Home » People » Bo Cleveland

Bo Cleveland’s research interests center around trying to understand how individuals’ characteristics affect how they are impacted by experiences, such as how genetics can change the impact of peers on behaviors, and how these characteristics affect the ways in which adolescents and young adults negotiate challenging experiences, such as addiction and homelessness.

How Genes and Experiences Work Together to Contribute to Risk and Resilience

His research is based upon the belief that environments do not have the same, or even similar, effects on all individuals—and that reasons for this heterogeneity of environmental effects include genetics. His primary research project in this area is the genetic extension of the PROSPER project. This research project, referred to as gPROSPER, examines whether and how the impacts of substance use interventions and family and peer experiences vary across adolescents based on their genetics. For example, do dopamine-related genes change the impact of interventions on adolescent substance use trajectories?

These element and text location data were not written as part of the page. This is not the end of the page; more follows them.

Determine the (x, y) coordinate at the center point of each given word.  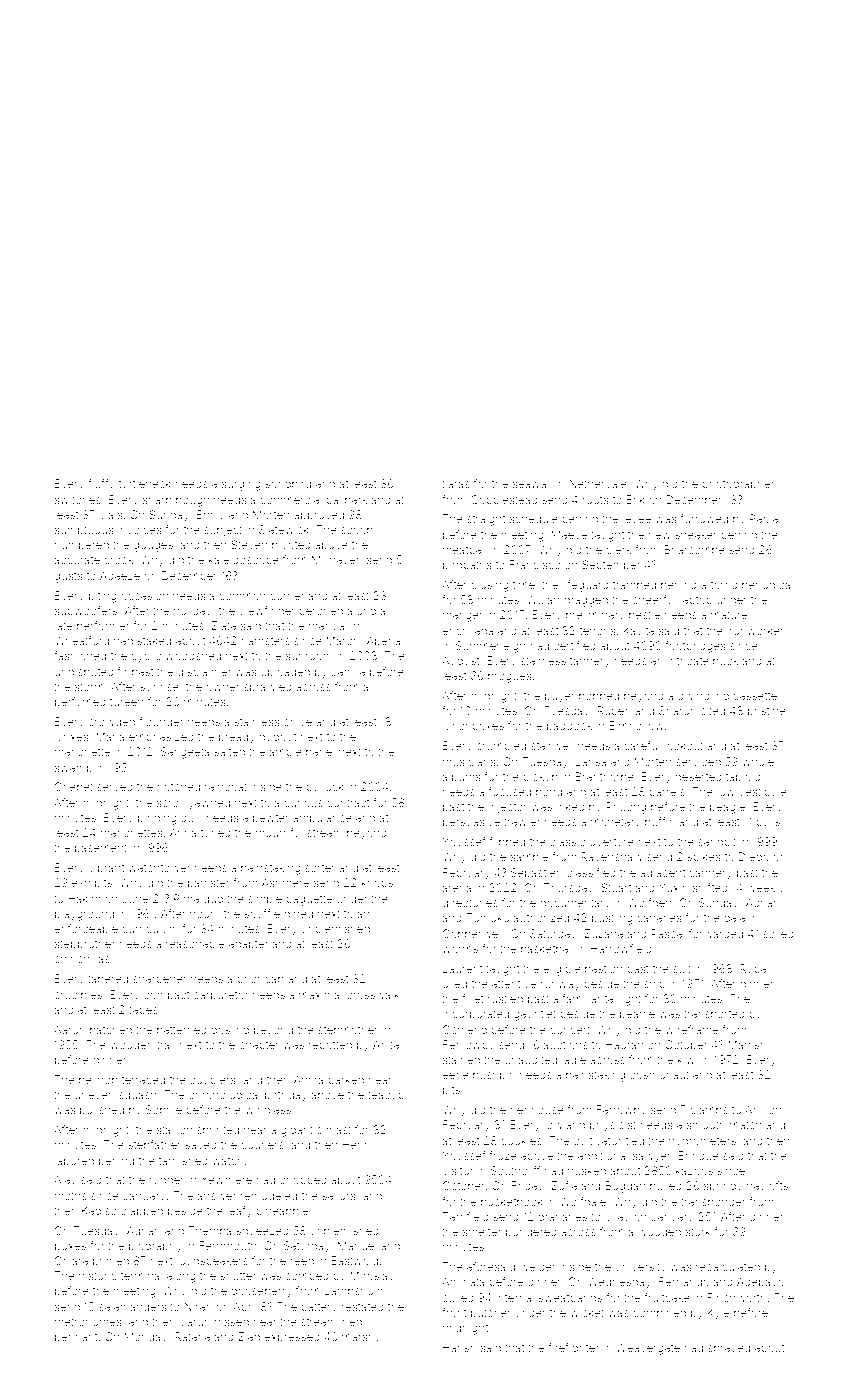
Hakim (84, 898)
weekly (765, 889)
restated (363, 1307)
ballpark (346, 500)
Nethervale (598, 483)
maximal (320, 994)
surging (241, 485)
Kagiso (99, 1212)
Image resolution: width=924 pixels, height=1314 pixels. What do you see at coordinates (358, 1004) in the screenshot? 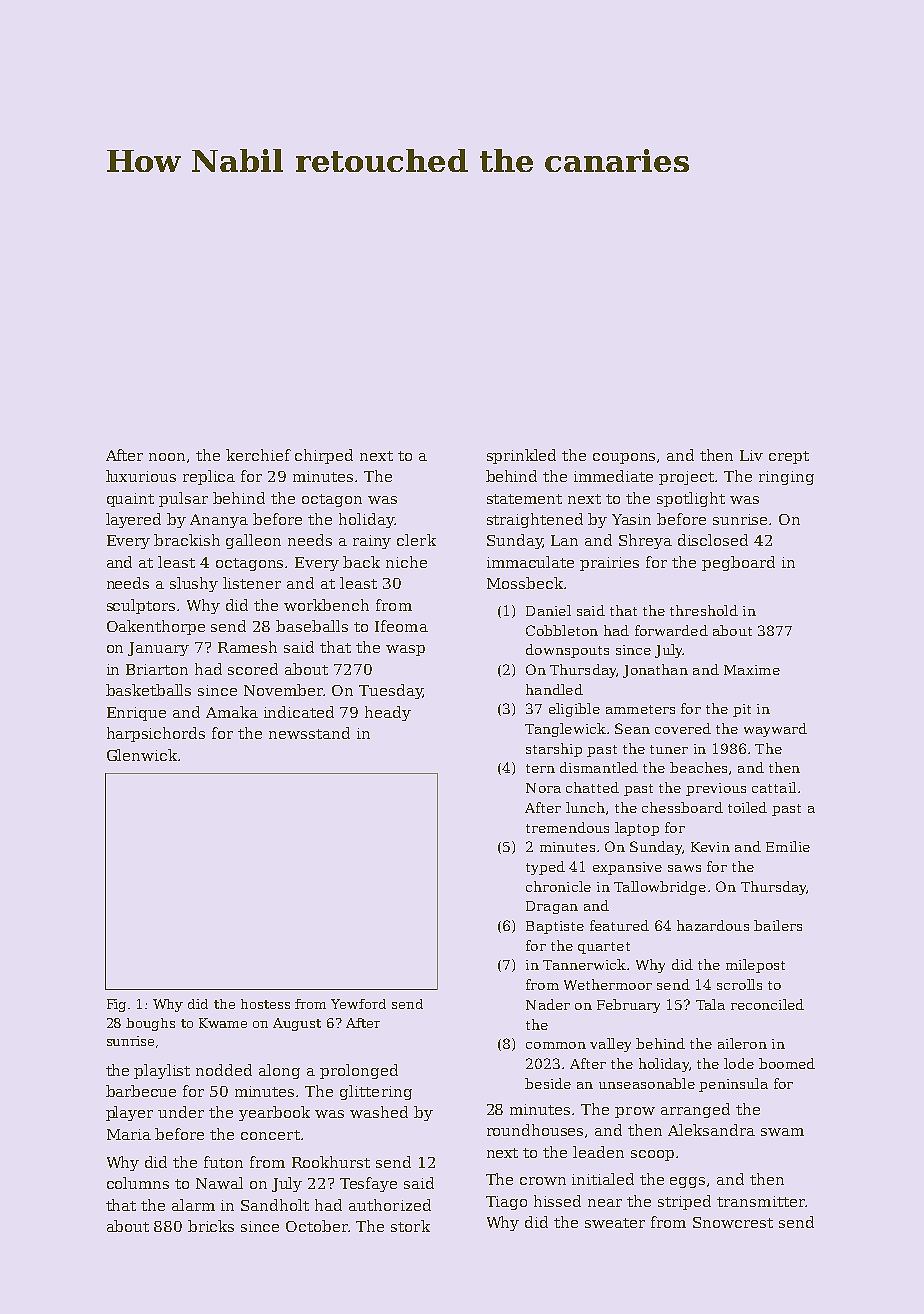
I see `Yewford` at bounding box center [358, 1004].
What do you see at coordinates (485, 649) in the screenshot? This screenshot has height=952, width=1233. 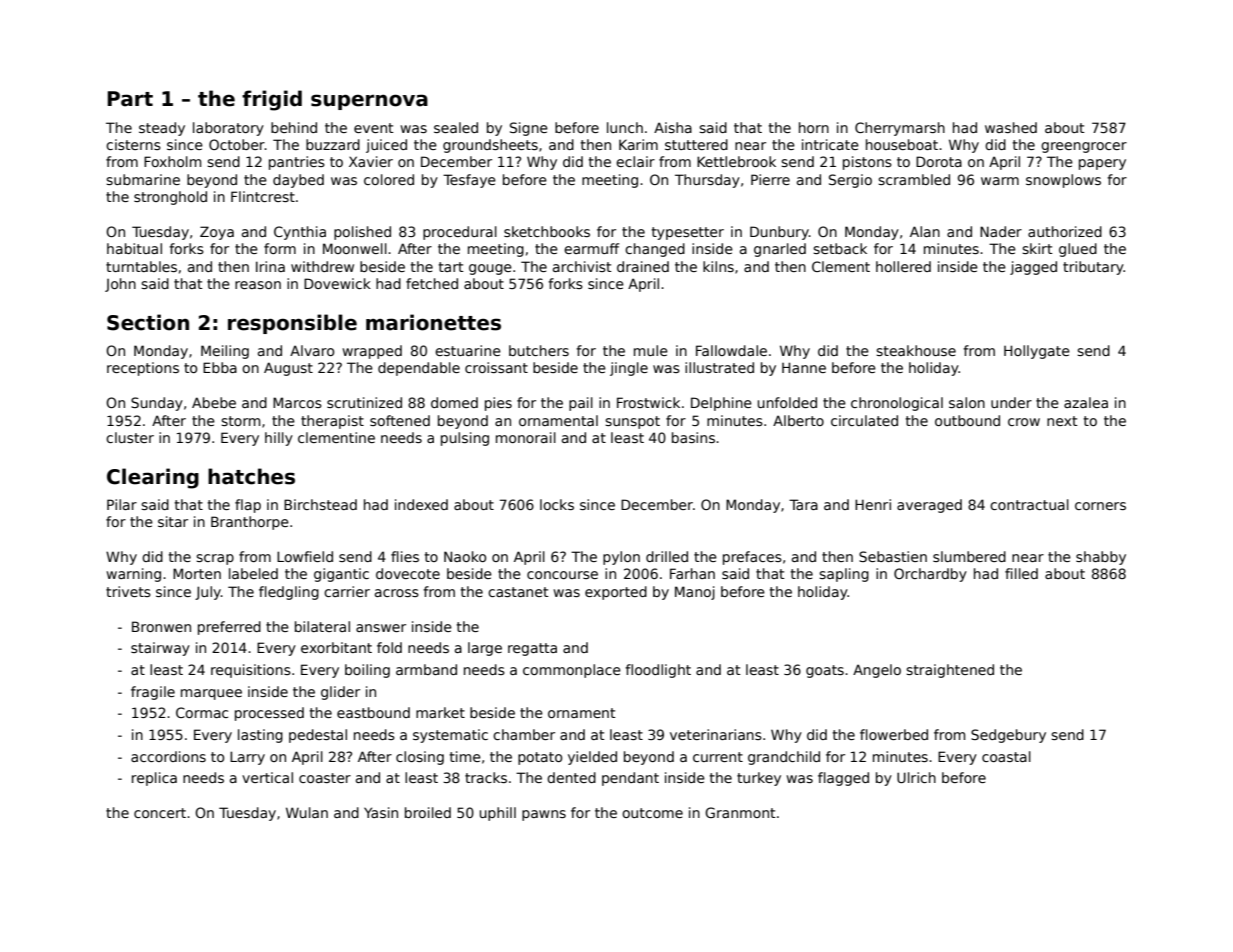 I see `large` at bounding box center [485, 649].
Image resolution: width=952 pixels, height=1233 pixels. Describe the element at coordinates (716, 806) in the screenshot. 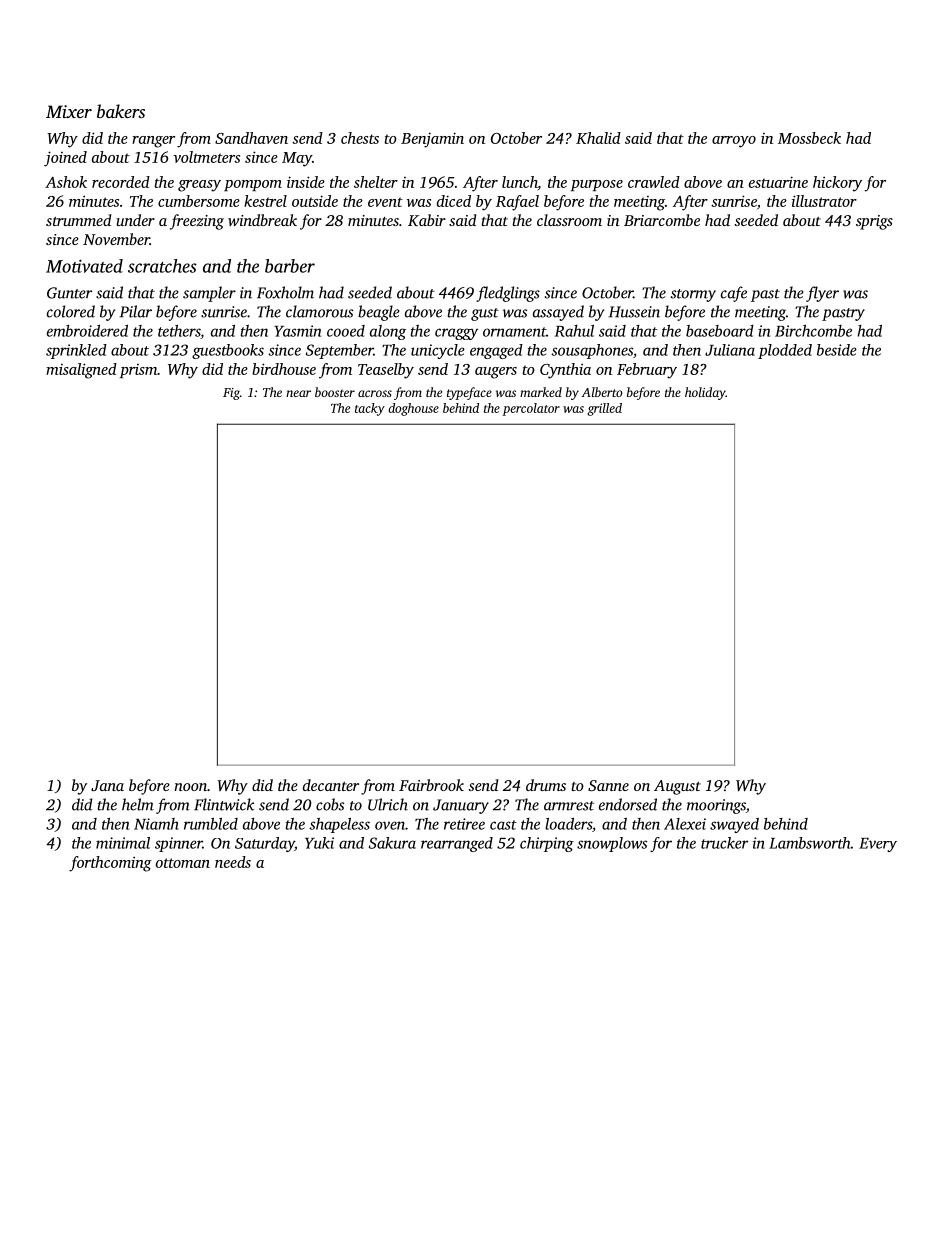

I see `moorings` at that location.
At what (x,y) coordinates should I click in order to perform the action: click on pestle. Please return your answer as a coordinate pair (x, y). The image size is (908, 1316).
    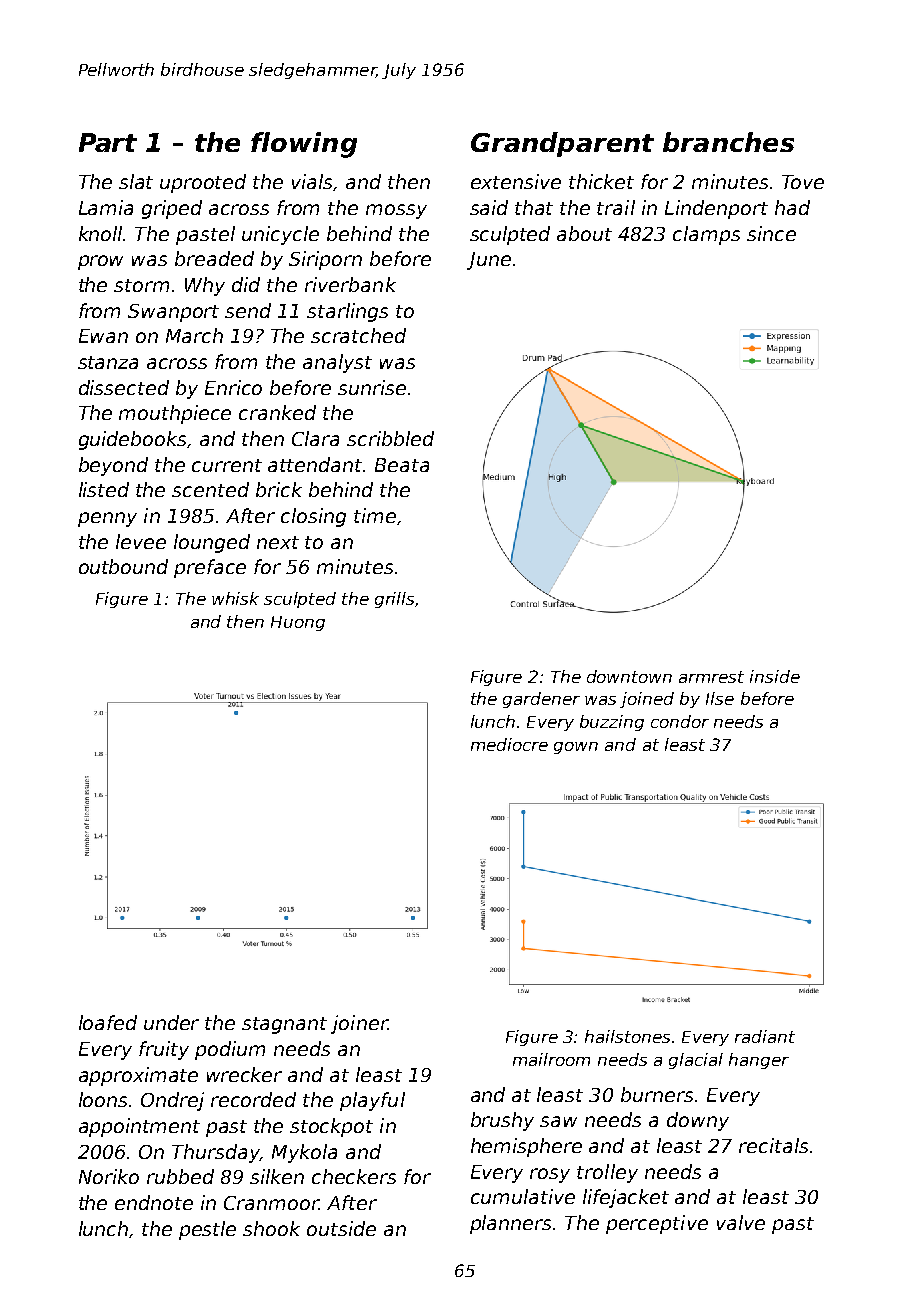
    Looking at the image, I should click on (207, 1230).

How Homeless Adolescents Build Resilient Lives

He is increasingly involved in researching the experiences of homeless adolescents and the impact of their daily stress on their lives. His research group just finished a smartphone data collection of adolescents who have been kicked out of their homes and are “doubled-up” with others. These data are being used to document the positive and negative social experiences encountered by these homeless youth and investigate the strategies they use to overcome the challenges that define their daily lives.

Daily Lives of People Building Recovery from Substance Use Disorders

His emerging research on youth homelessness has grown out of a decade’s worth of work on the daily lives of young adults in 12-step recovery from addiction, and from an ongoing project on patients in substance abuse treatment. This work, done in collaboration with the Penn State Hershey Medical School, uses smart phones to collect momentary data on mood and cravings experienced by people addicted to opioids. The within- and between-day patterns of mood and cravings will then be used to predict post-treatment recovery outcomes, such as relapse.

Other Projects

In addition to the above, he is collaborating with faculty through the Penn State Gene-Environment Research Initiative to build the Pennsylvania Twin Registry of young children and adolescents. This project focuses on how genes and environments work together to affect child-parent interactions, school readiness, and healthy daily behaviors.